PAGE EXCERPT:
[Start of section]

1) Since this is a guide for newbies, you can assume it's hisec PI and should be factoring hisec taxes into your profits. I'm pretty sure they take a huge bite out of that 2.5 mil/day profit.

2) Simple method of colony design: Link EVERYTHING to the launchpad, and to nothing else. Build factories as close to the launchpad as possible and keep them there (Yes, you can have a remote setup with a cluster of extractors and factories around a storage unit, but that setup still needs a link to the launchpad to export anything, so all you're doing is adding in costs of moving factories and an unnecessary storage unit). Extractors dump to launchpad, launchpad routes to factories, factories route back to launchpad. Whole thing means a minimum of CPU/PG spent on connections.

3) Don't use storage units. The Launchpad holds more than enough - I used to do PI to provide POS fuel, using 5 day cycles on extractors/factories in hisec and the launchpad was more than sufficient for those. Checking daily means it's definitely not going to be an issue, and the storage pin is CPU and PG that could be going on more extractor heads.

4) Never, ever have extractor areas overlapping - it's always more efficient to space them out enough that they don't overlap.

5) Ignore the command centre completely - Just drop it somewhere on the planet, upgrade it and forget it exists. It provides a tiny amount of storage that you don't need because the launchpad holds more than enough, connecting it to anything is just a waste of CPU/PG.

Gevlon said...

@Hivemind: 2.5M after tax.

After a few days running, I recognized that the launchpad was enough, I'll redesign the colony.

The extractor overlaps are below 1%

The command center is already ignored.

[End of section]

LISTED ENTRIES:

[Start of section]

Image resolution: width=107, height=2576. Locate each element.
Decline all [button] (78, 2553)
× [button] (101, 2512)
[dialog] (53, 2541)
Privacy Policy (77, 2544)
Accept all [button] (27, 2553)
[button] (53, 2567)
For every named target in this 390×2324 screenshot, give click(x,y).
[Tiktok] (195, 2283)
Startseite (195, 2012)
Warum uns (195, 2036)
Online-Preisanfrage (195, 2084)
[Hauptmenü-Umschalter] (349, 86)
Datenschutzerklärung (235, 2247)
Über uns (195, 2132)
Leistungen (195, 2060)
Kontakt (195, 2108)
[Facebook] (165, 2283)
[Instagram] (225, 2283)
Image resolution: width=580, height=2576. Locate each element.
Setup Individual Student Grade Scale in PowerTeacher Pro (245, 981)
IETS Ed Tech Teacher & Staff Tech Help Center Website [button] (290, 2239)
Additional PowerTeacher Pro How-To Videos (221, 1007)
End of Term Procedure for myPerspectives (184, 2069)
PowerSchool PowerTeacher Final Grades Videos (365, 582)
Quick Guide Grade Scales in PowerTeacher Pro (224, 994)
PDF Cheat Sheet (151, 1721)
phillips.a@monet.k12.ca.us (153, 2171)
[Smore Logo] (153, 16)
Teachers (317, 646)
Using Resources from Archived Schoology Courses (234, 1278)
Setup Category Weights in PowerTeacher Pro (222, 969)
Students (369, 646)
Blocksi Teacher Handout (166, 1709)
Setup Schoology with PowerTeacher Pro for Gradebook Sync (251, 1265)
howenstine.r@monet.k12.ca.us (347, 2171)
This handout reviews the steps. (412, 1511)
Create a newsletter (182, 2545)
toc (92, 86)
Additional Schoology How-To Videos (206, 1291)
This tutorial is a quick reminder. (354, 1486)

[End of section]

TASK LIST:
1. List every kind of colony structure named in the planetary colony discussion.
2. In the planetary colony discussion, how large does Gevlon say the extractor overlaps are?

RESULTS BY TASK:
1. launchpad, factories, extractors, storage unit, command centre

2. Below 1%.